SouthSIDE Glen
independentrecording.net
As usual, zzed, that was a excellent post making some excellent points to which I cannot disagree, really.This, I fear, is what is happeinng here with 'producer'. On one level, I don't really care what people call themselves, but on the other, I am concerned that a long-held and stable concept of 'producer' is being denatured.
Maybe it's just me, maybe I have a bias here that I haven't pinned down yet, but it still seems to me that this producer thing is different. Yeah, it's language evolution in progress; I'm all over that idea. But there is a direct conflict here. It's not as though "producer" is being co-opted by another unrelated field - say sewing or cricket playing - but rather an arbitrary adoption of a second and unrelated definition of the same word being used in the same manner in the same field.
Both definitions are job titles within the field of music production, but they define entirely different jobs. (Sure, one can rationalize how piecing together parts of ther songs into the quiltwork of a new song is "producing", but come on, Mike, in your heart of hearts you have a deep understanding that knows that is not really what being a producer is all about, and that it's an entirely different thing altogether.) If this were politics, it would be like waking up one morning to find out that the title "state senator" now also applies to congressional aids. It just doesn't work.

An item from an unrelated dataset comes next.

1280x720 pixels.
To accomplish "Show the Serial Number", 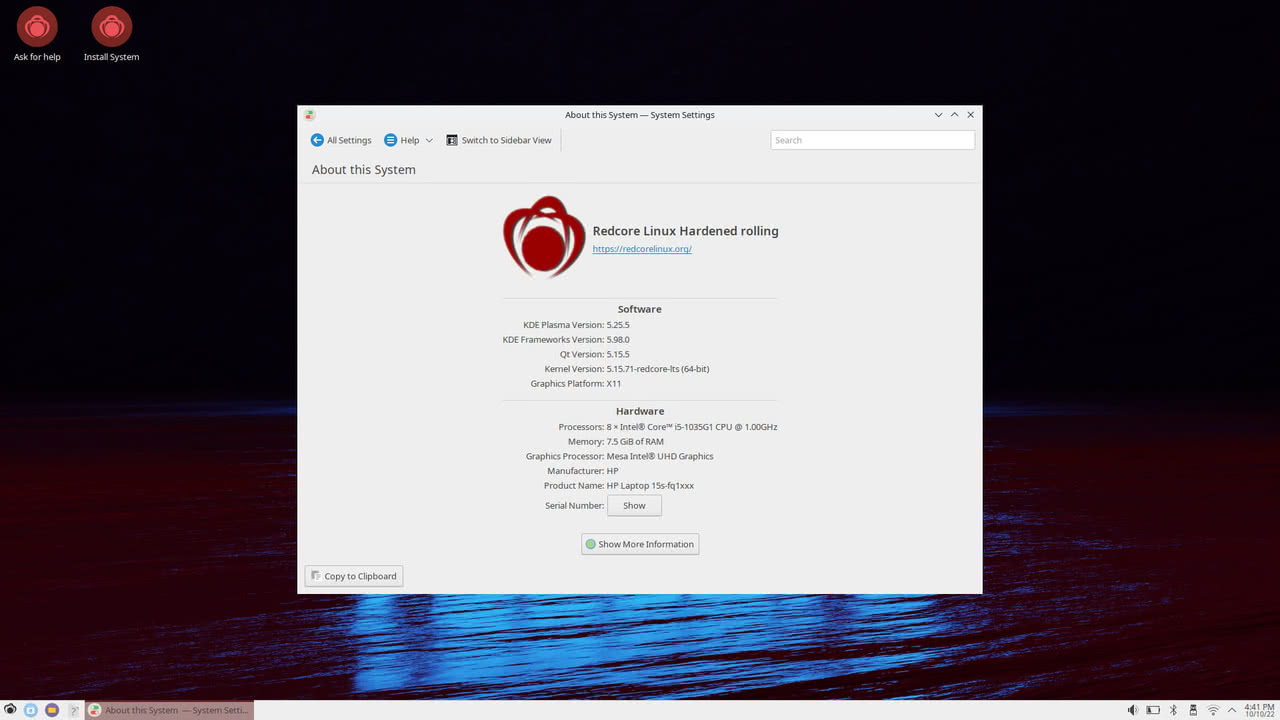I will pyautogui.click(x=634, y=505).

Also, linguistic evolution also implies that the "old" definition of producer is dying out or becoming invalid. This is not the case; the real title of "producer" is still as current, valid and viable as it was 20 years or 50 years ago. Actual producers are not a dying breed, and in fact in today's world of manufactured Top40 performance acts can be called as important as ever.

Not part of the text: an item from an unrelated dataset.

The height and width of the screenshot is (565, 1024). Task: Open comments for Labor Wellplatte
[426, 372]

Let's face facts, here. The new definition of producer is a similar type of animal as the new definition of mastering. It's a result of ignorance on the part of a large wave of laypeople entering the field without doing their proper homework first. It's an instance of a misunderstanding on their part of just what the word meant and they adopted their own meaning to suit their erroneous beliefs. So now, all of a sudden, "mastering" allegedly means fixing bad mixes and then ruining them again, and "producing" is supposed to mean creating new music from pieces of old music.
Besides the problem of confusion of job titles already discussed, we now have a problem where the language starts changing the reality in a derogatory way. Most of us know the dangers of the change in view of the mastering process, and the producer thing now means that real, honest to goodness music producers have to explain and defend themselves in order to explain that they are legitimate producers and not a joke.
G.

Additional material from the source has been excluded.